Therefore, by keeping in view the ratio laid down in the aforesaid referred to cases, we are of the view that the assessee for the assessment year under consideration was entitled for deduction under section 10A(9) of the Act.
Vide ground no. 2 to 2.1, the grievance of the assessee relates to the disallowance of Rs. 14,15,495/- on account of expenses related to the public issue which did not take place. The facts related to this issue in brief are that the AO during the course of assessment proceedings noticed that the assessee increased its share capital from Rs. 5,00,000/- to Rs. 12,00,00,000/- and furnished the details of expenses amounting to Rs. 70,77,474/- which included Rs. 7,00,500/- paid to ROC for increase in the share capital. It was also noticed that one fifth of the said expenses (Rs. 70,77,474/-) i.e. Rs. 14,15,495/- had been debited during the year under section 35D of the Act. The AO considered the expenses as capital in nature and has held that those expenses could not be amortized under section 35D of the Act. Accordingly addition of Rs. 14,15,495/- was made to the income of the assessee. The reliance was placed on the judgment of Hon’ble Delhi High Court in the case of CIT vs. Hindustan Inceticides Limited reported at 250 ITR 338.
Being aggrieved the assessee carried the matter to the learned CIT(A) and furnished the details of expenses incurred which has been incorporated at page no. 12 of the impugned order, for the cost of repetition, the same is not reproduced herein. It was further submitted that a total amount of Rs. 9,67,500/- (Rs. 8,92,500/- plus 75,000/-) was incurred for approval of loan of
Rs. 8,00,00,000/- from IDBI. The said sum was charged by the IDBI as loan documentation charges and other charges, though the loan was not availed by the assessee and one fifth of the expenses incurred were claimed as deduction. It was further stated that these expenses were allowable as business deduction under section 37(1) of the Act though the assessee had by inadvertence claimed only one fifth of the same as deduction. As regards to the balance sum of Rs. 61,09,974/- it was submitted that those were incurred in relation to the public issue expenses which did not materialize. It was contended that the expenses were incurred for coming out with a public issue and in connection thereto so those were not capital in nature since the issue did not finally materialize.

**Collected data:**
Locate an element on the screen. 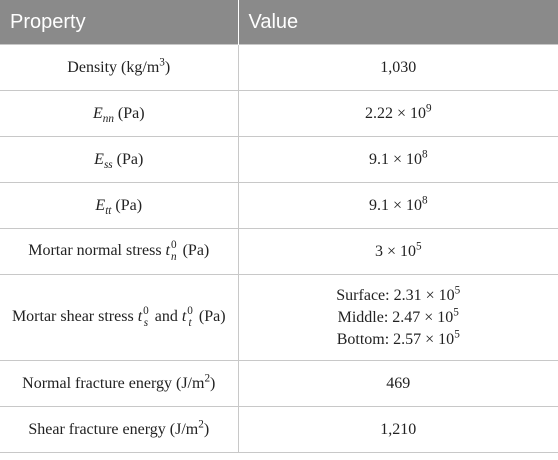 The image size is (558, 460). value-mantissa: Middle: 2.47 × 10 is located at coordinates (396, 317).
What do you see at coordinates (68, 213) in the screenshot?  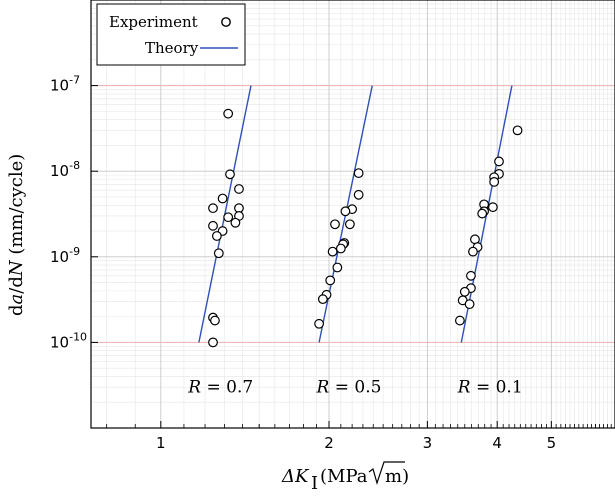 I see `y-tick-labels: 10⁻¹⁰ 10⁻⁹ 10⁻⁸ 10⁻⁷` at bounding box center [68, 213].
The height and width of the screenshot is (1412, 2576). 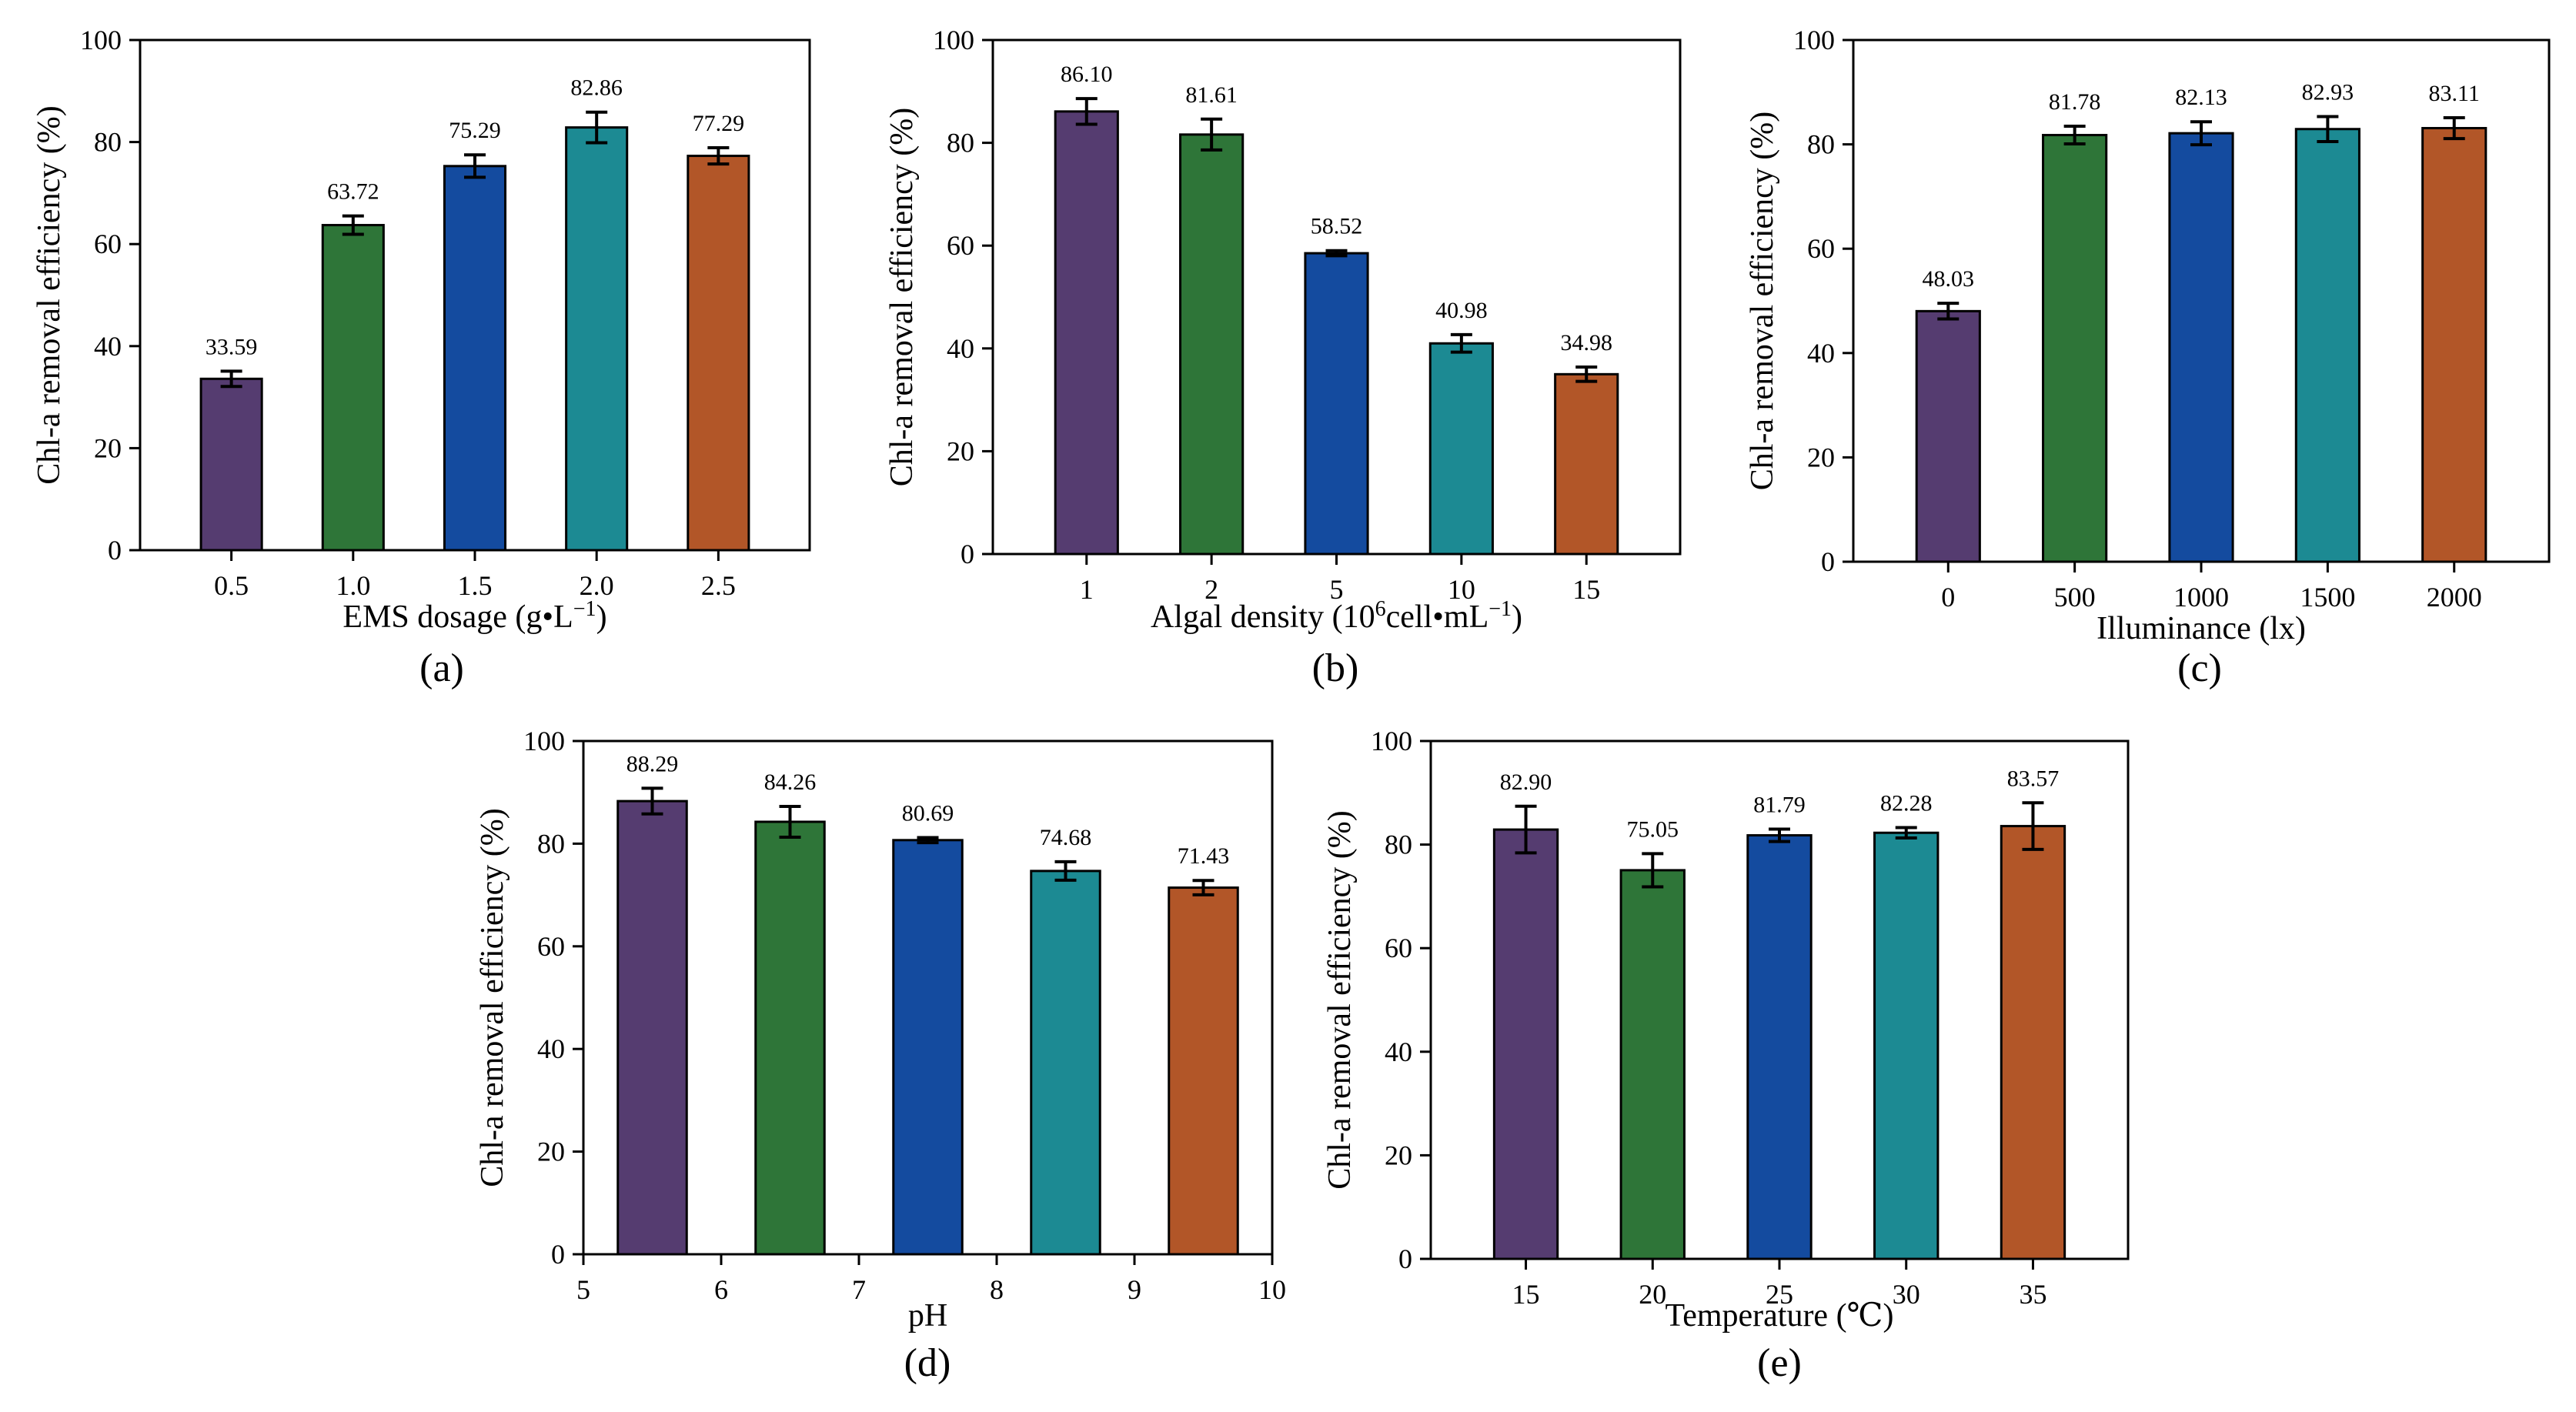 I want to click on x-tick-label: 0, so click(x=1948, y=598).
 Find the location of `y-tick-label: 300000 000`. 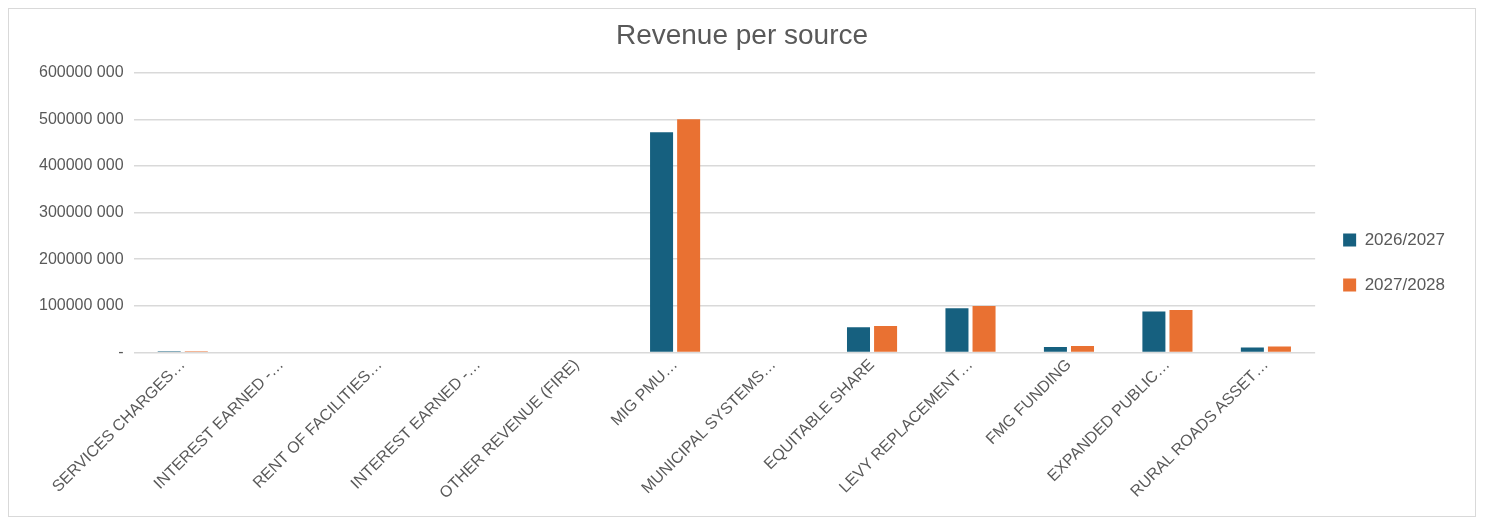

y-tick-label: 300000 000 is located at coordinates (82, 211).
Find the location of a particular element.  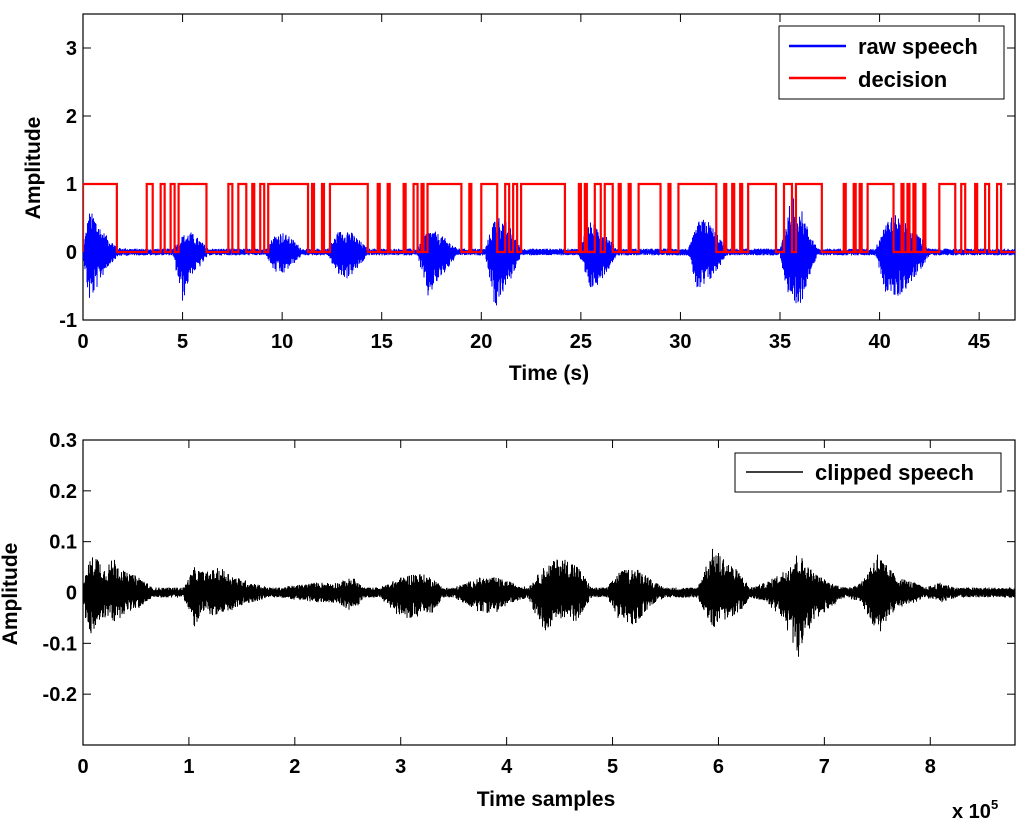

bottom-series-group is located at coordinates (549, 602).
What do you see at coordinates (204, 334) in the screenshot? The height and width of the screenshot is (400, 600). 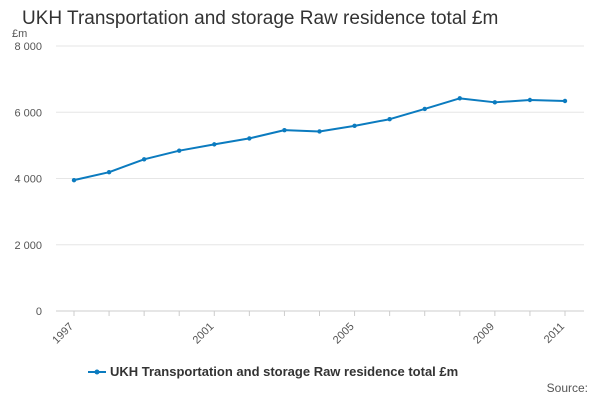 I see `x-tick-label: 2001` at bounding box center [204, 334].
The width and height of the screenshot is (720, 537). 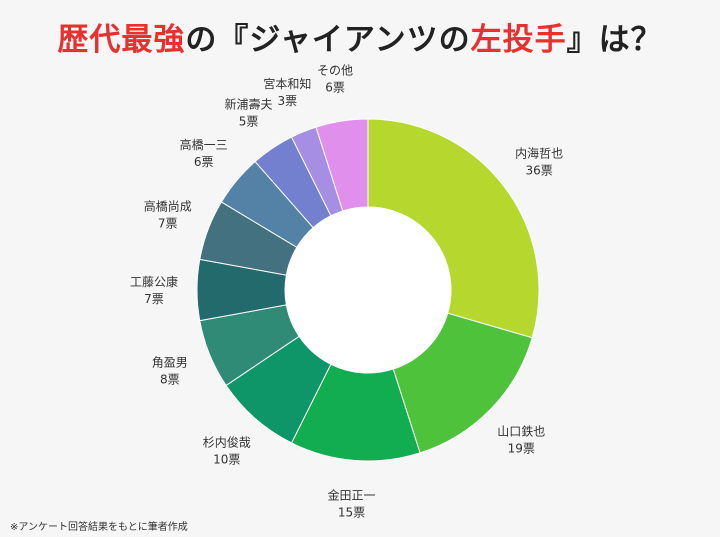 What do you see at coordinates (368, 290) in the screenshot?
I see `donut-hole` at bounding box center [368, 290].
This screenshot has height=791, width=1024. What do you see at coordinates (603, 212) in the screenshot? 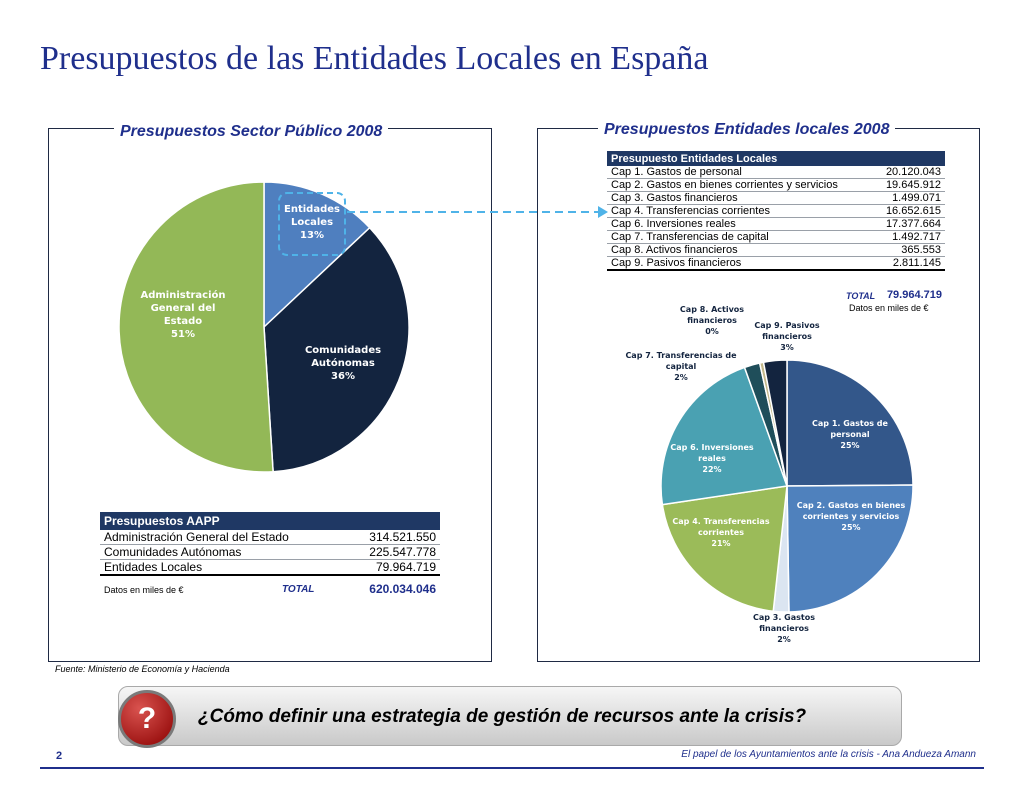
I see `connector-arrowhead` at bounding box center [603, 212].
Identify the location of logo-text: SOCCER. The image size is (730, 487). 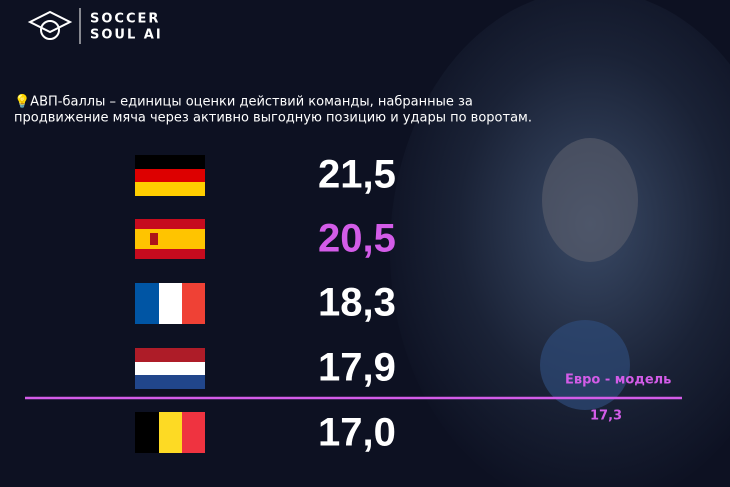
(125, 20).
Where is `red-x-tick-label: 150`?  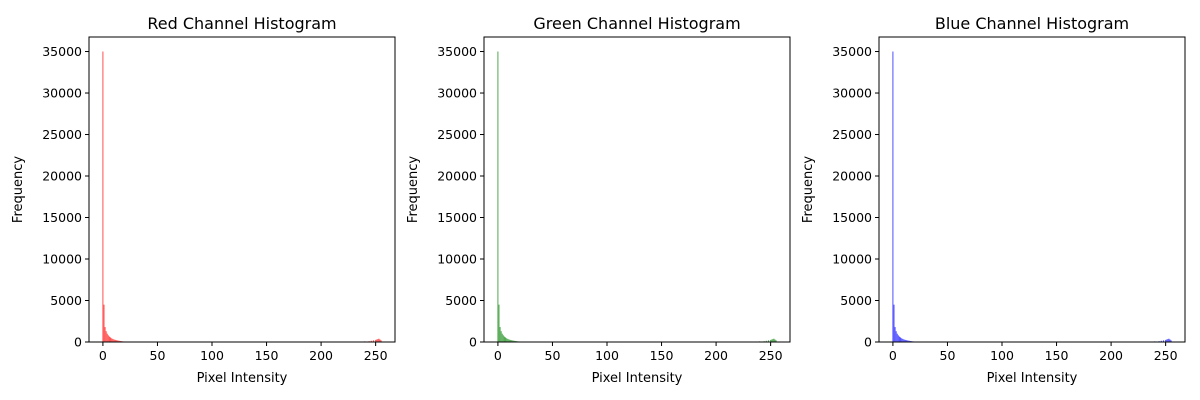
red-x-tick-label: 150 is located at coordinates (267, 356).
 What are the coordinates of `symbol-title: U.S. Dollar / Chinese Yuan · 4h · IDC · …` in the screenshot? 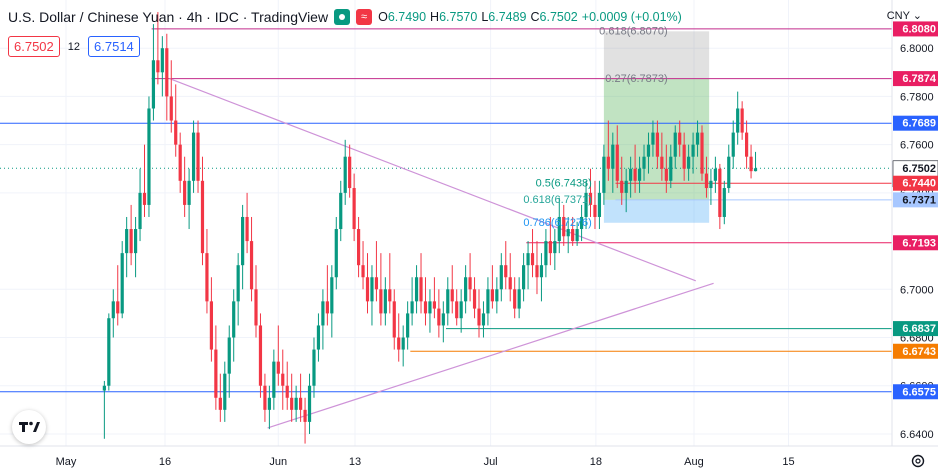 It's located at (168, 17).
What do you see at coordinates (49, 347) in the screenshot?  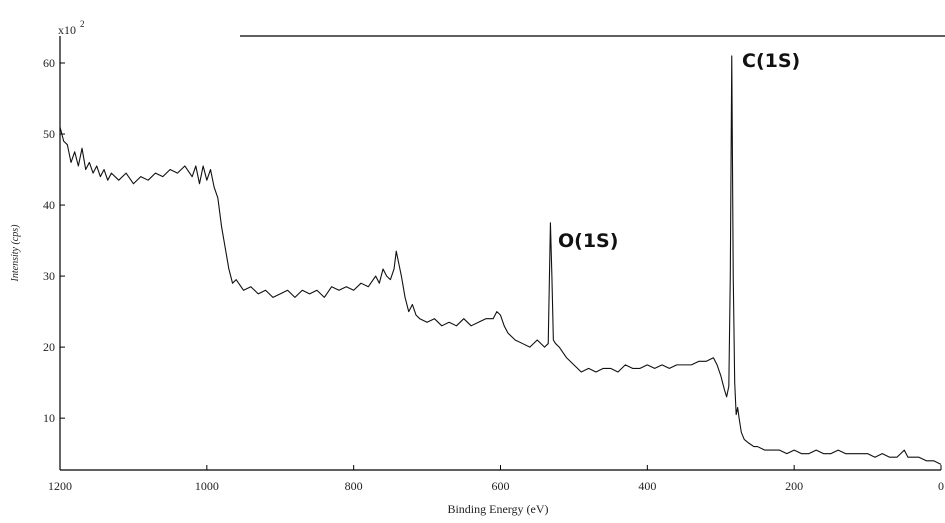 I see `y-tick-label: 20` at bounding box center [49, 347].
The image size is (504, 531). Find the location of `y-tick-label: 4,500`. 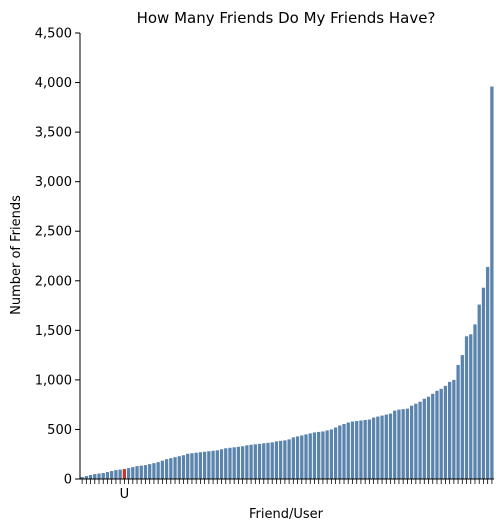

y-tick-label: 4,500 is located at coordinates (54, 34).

**Actions to take:**
1/ From the tax appeal extract above, output the passage from "Therefore, by keeping" up to and including "10A(9) of the Act.", copied word for word.
2/ Translate this sentence from the tax appeal extract into Spanish: "Accordingly addition of Rs. 14,15,495/- was made to the income of the assessee."

**Expected results:**
1/
Therefore, by keeping in view the ratio laid down in the aforesaid referred to cases, we are of the view that the assessee for the assessment year under consideration was entitled for deduction under section 10A(9) of the Act.

2/ En consecuencia, se efectuó una adición de Rs. 14,15,495/- a los ingresos del contribuyente.